When speaking with University Express, Naoise Crowley, President of UCC Students’ Union (UCCSU), said the increase in these fines came as a surprise. “There had been discussions over the past few weeks about increasing the fine to €75 from an original €50, however, we raised opposition to it consistently in various meetings. As such, it was frustrating to see this news for the first time reported in the Irish Examiner.” Mr.
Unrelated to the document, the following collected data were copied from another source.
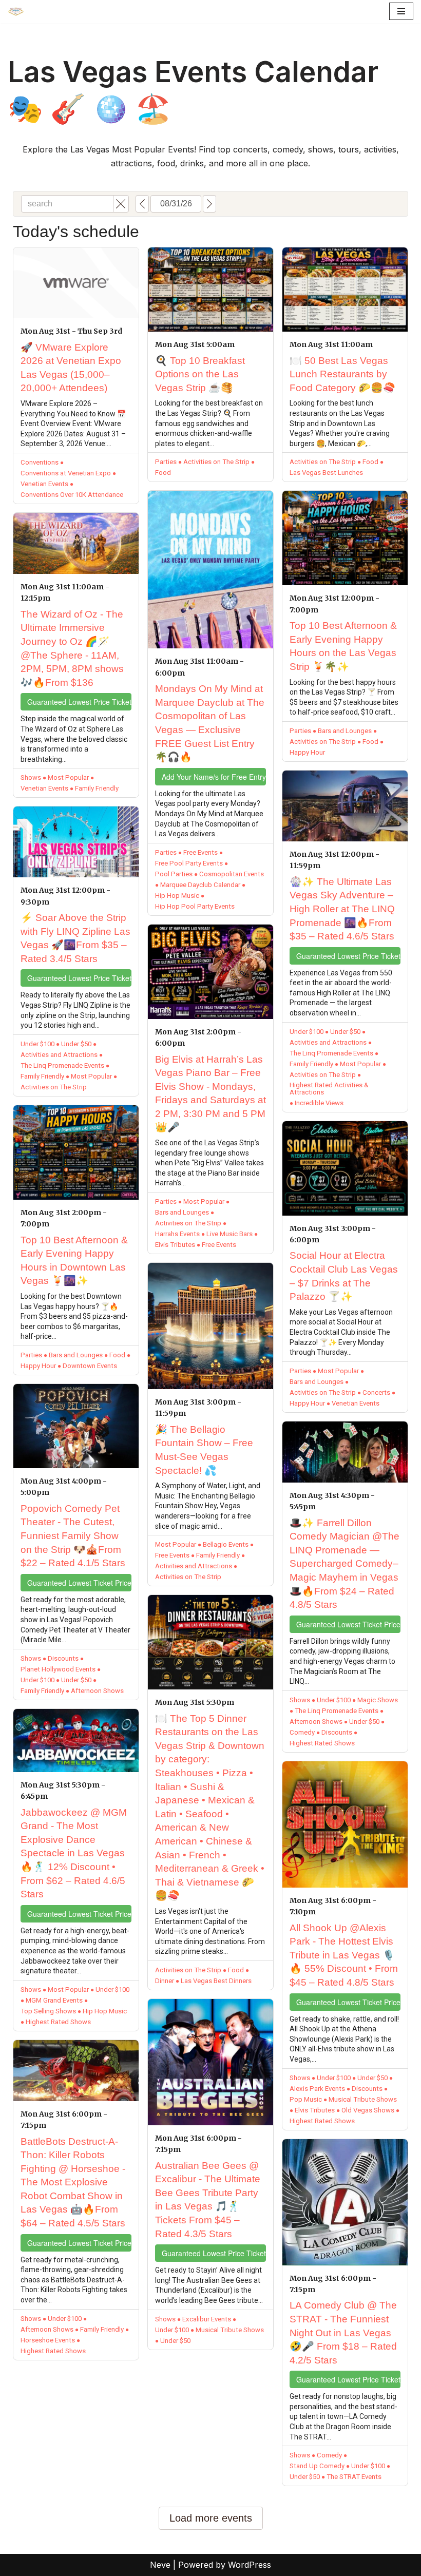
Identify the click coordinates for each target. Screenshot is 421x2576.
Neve (160, 2565)
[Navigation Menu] (401, 11)
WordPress (249, 2565)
Crowley added, “The information provided regarding what would constitute a Campus Watch fine was very unclear, and to this point that question has not yet been answered.” According to the UCC student rules, the Campus Watch body decides whether complaints about student behaviour should be dealt with by the Campus Watch Committee, which hears less serious complaints, or by the Student Discipline Panel, dealing with the more serious cases.

According to UCCSU, the Students’ Union has been pushing towards an alternative approach to the Campus Watch fine, namely one that “encourages reflection and education as opposed to looking to penalise students financially” Mr. Crowley said. “The University has taken some of our insights on board in fairness, however, the changes made don’t go far enough, in my opinion. The fine has subsequently been reduced to €25 if the student accused of breaching the student rules, according to the Campus Watch committee, agrees to engage in the inhouse Alcohol Education Programme or the Bystander Intervention programme.” Mr. Crowley also said in conversation with University Express, that he believed these educational programmes are far more educational and productive as a repercussion of their actions, rather than paying an arbitrary fine, especially when students are faced with high levels of expenses such as fees and rent.

Mr Crowley concluded by highlighting the importance of students and their contribution within the University. “With the recent news about ‘potential expulsions’ and increasing fines, I think there has been a lot of reflection on the role of the University in the lives of students. I think UCC needs to focus to a greater extent on the needs of students and our concerns, to show some understanding and compassion at this very challenging and uncertain time. Without students, this institution would not exist – it’s important to remember that.” It is not yet known when the Campus Watch committee will hear the cases of the eleven students concerned.

Separately from the Campus Watch fines, the Students’ Union also came under fire from national media, for continuing with their online Freshers’ Week events, which aimed to integrate new students into the University community. All UCC students received an email from Interim President, Professor John O’Halloran, prior to the commencement of ‘Freshers’ Week,’ which explained that the University ‘could not support its operation.’ UCCSU proceeded with these events, as they were in line with public health advice, given that all the events occurred virtually. Mr. Crowley explained that Virtual Freshers’ Week was used as a means of promoting public health measures by providing “alternative entertainment to face-to-face contact.” UCCSU were able to confirm that no gathering reviewed by Campus Watch was associated with a virtual event staged as part of their virtual Freshers’ Week.